I am in Mexico City as a guest programmer at the city's international contemporary film festival (FICCO), and it has been fascinating to see the complex manner in which the country relates to its cinema. In recent years there has been much to be proud of. Amores Perros and Y tu Mamá También were international art house hits. The lead in both—Gael García Bernal—is one of world cinema's hottest stars. Salma Hayek went to Hollywood and made good. Alfonso Cuarón, the director of Y tu Mamá, did the same, and ended up helming box office juggernauts such as Harry Potter and the Prisoner of Azkaban. Rodrigo Prieto seems never to draw breath. Hollywood is hoovering up Mexican talent. Such attention boosts the ego, but Mexico's sense of itself as a movie-making nation has always been richer than that of local boys and girls making good.
From the start, movies played a role in the nation. Its 1910 revolution was not only filmed; Pancho Villa is said to have staged some of his campaigns for the camera. In the 1930s, Veracruz-born Fernando de Fuentes was the country's first important director and virtually invented its national cinema. Like Lubezki and Prieto, Gabriel Figueroa was one of the greatest cinematographers of his day—working with de Fuentes in the 1930s, studying with Orson Welles's favourite director of photography, Gregg Toland, then giving the consistently sparkling look to the 1940s films of Emilio Fernández—the country's second great director.
De Fuentes, Fernández and Figueroa together created a national cinema which took a distinctly Mexican approach to subjects like indigenous people, peasant versus city life and religious piety. In terms of actors, Cantinflas and Tin Tan were massively popular comedians in the Chaplin mode. Dolores del Rio became a star in Mexico as well as a memorable character actress in Hollywood. And María Félix was so famous that she seemed to transcend cinema.
By the late 1940s, Mexican cinema was on a roll. But then came Luis Buñuel, guns blazing. The Spanish surrealist made films in Mexico between 1946 and 1965, a sabbatical about which the country is rightly proud, though Buñuel's mockery of Mexican archetypes created mixed feelings. At the parties and discussions at FICCO this year, it was clear that there was a similar ambivalence about the new wave of Mexican cinema that we have so admired in Europe.
Take two of the most distinctive films of this new wave—Cuarón's Y tu Mamá También and Carlos Reygadas's Battle in Heaven. I could find hardly anyone with a good word to say about either. At first I thought this was tall poppy syndrome, but later it became clear that something more interesting was at play.
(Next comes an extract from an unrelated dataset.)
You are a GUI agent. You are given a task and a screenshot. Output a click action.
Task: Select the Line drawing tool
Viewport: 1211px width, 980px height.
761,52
Y tu Mamá También is about the friendship between an upper-class teenager and his lower-class friend. Battle in Heaven depicts an intense relationship between a high-class young woman and her working-class chauffeur. Mexico's massive class divisions—a sliver of a cultural elite, another sliver of a middle class and a huge majority of poor people—explained the potent anxiety of both films. Each was made from within the cultural elite. Each imagines the elite engaging with those beneath it.
Each encounter has a sexual dimension. Watching Brokeback Mountain in Mexico, you're struck by how many times the script suggests that Mexico is a place of sexual liberty. The Mexican new wave films point to the fallout from such freedom. Encouraged by an older woman they both fancy, the male teenagers from different worlds in Y tu Mamá También kiss. Afterwards they recoil from the moment and their friendship breaks down. The kiss, and its divisive impact, is a bleak metaphor for the impossibility of class interaction in Mexico. I heard it said several times here in Mexico that the film is too American—yet its pessimistic ending could hardly be less so. I think its portrait of social immobility touched a nerve.
Battle in Heaven's cross-class sexual contact is even more disturbing. The films begins with the rich girl crying as she fellates her entirely expressionless chauffeur. The fact that the scene is so implausible seems to make some Mexicans dismiss the film as fake or patronising. But seen as a pitiless metaphor for the social divisions in the country, the sex scenes are devastating.
In Mexican cinema, elite filmmakers create the aesthetic while a majority social class provides the subject matter. Both form and content reveal the impossibility of social marriage—and the result is remarkably challenging.
It's the question of who gets to tell the story that makes people uneasy. Down the road, the first big-budget film set in the Mayan period is being shot. A key story in Mexico's history is coming to a multiplex near you. Its director? An Australian filmmaker called Mel Gibson.